Shortly I’ll be giving a paper at the Toronto Mennonite Theological Centre that summarizes much of my research and sets forth a paradigm for my work in Mennonite Studies (see here for the presentation). The forum at TMTC allowed me to consolidate and summarize much of my work, and I’m grateful to Kyle Gingerich Hiebert for his efforts in showcasing Mennonite-related work around Toronto, Kitchener-Waterloo, and Hamilton.
As far as future events are concerned, I’m quite excited for the Mennonite/s Writing Conference in Goshen this coming October, especially since I have begun reading Daniel Shank Cruz’s book Queering Mennonite Literature. Cruz’s book does something unique with Mennonite identity that I’m very interested in following, and I am looking forward to Grace Kehler’s forthcoming review of it.

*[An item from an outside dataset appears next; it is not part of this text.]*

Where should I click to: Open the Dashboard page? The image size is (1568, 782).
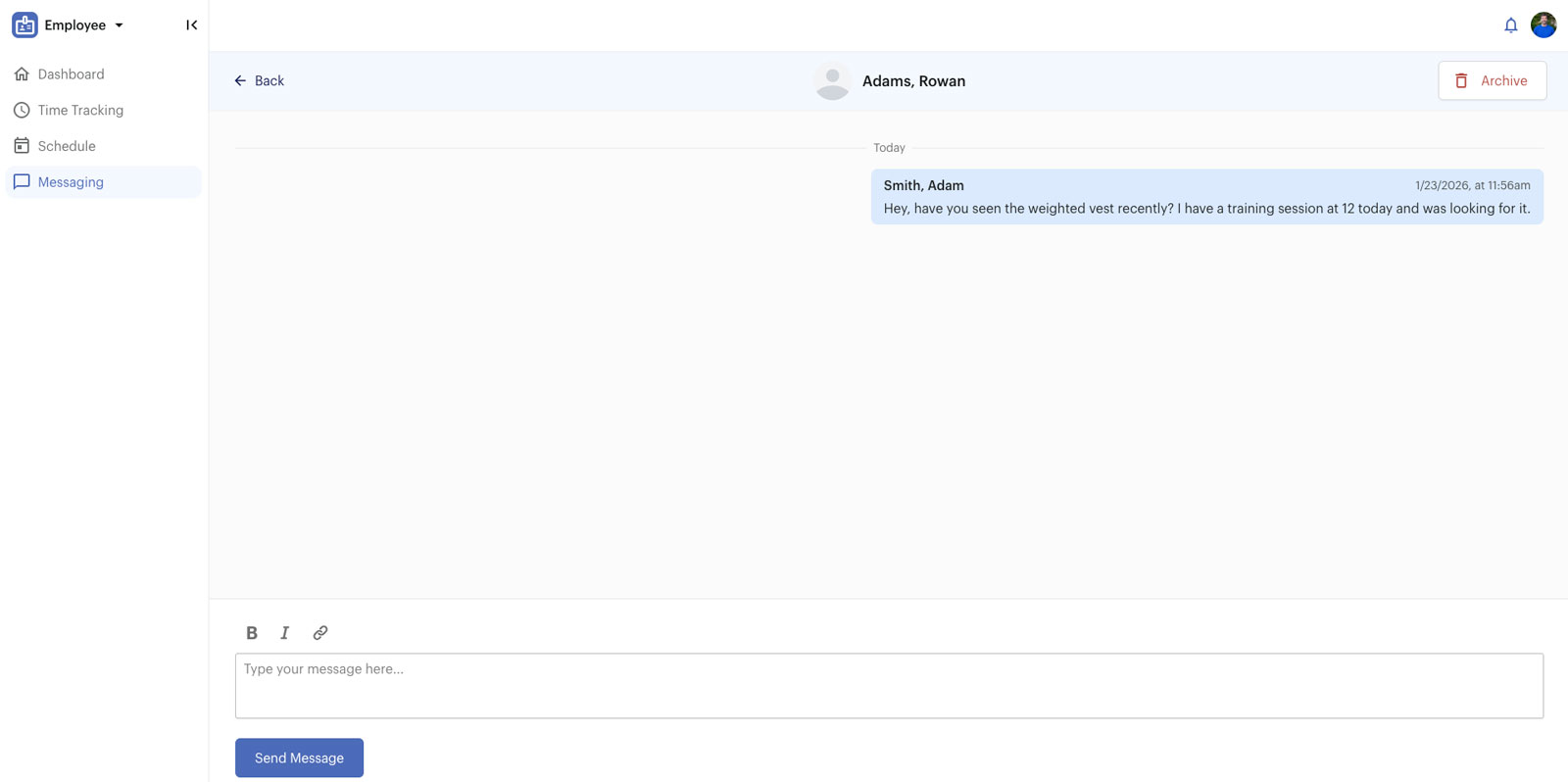(x=71, y=74)
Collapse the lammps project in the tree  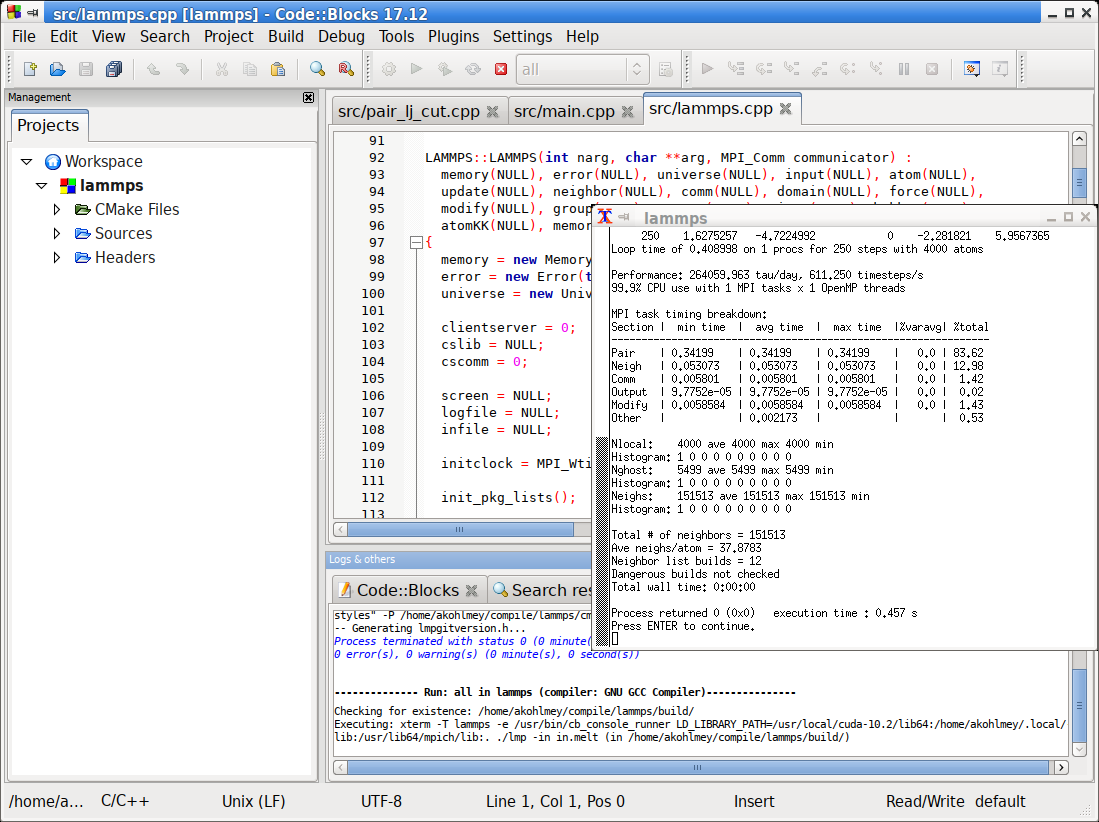[41, 185]
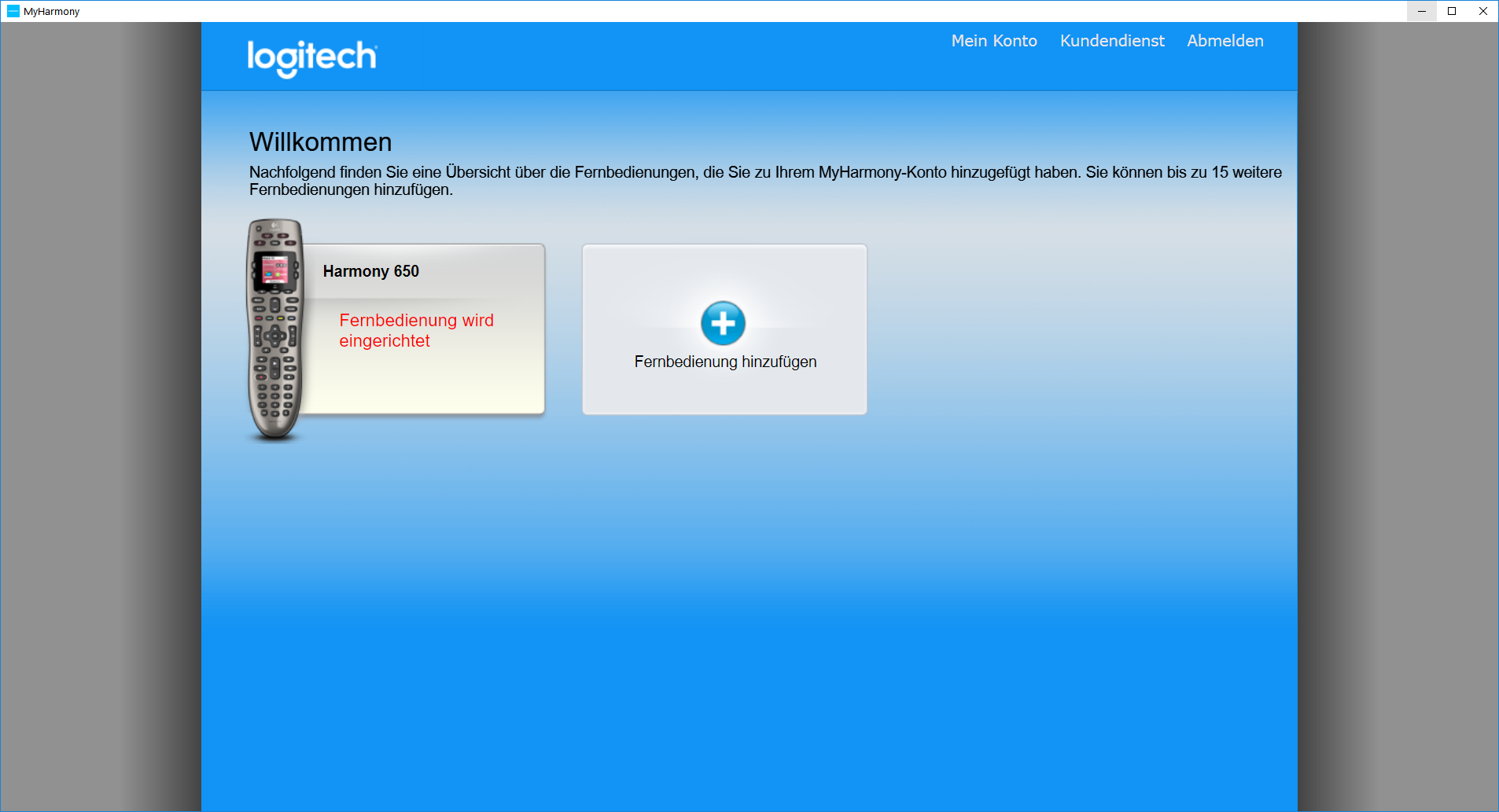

I’ve also received exciting news about the book by Robert Friedmann that I edited in 2017. It has recently been reviewed in the Mennonite Quarterly Review by Justin Heinzekehr (whose excellent book The Absent Christ has also just come out [see my review here – 2020/04/11]). See here for a PDF of the review, courtesy of John Roth, and below for an excerpt:
“Editor Maxwell Kennel has provided us with a new window into Friedmann’s thought with the publication of Design for Living, a manuscript that originated as lecture notes from an undergraduate course taught in 1954. This book reflects Friedmann’s attempt to articulate a meaningful philosophy of life by translating the values of Anabaptism into a public, secular context. As such, Friedmann builds an argument for a life oriented toward values of regard, concern, service, and love without assuming a prior commitment on the part of his audience.”– Mennonite Quarterly Review 93.3 (October 2019): 569-570.
With Friedmann in mind, as well as Heinzekehr’s recent revival of the question of metaphysics for Mennonites, I am also working on expanding the 1989 “Philosophy” entry in the Global Anabaptist Mennonite Encyclopedia Online. It has been exciting to look back further than I did in my 2017 article on the topic, and to discover philosophical writing by Dutch Mennonites like J.A. Oosterbaan (for example, his article “The World and its Wisdom” and his dissertation on Hegel).
I have also been thinking more about the relationship between Religious Studies as a discipline, and the sub-field of Political Theology – especially the normative tensions in both discourses. And so in the next few months I will be writing a review essay for Studies in Religion / Sciences Religieuses that compares two recent anthologies in Political Theology (Wiley-Blackwell and T&T Clark) and considers how this conversation intersects with Religious Studies.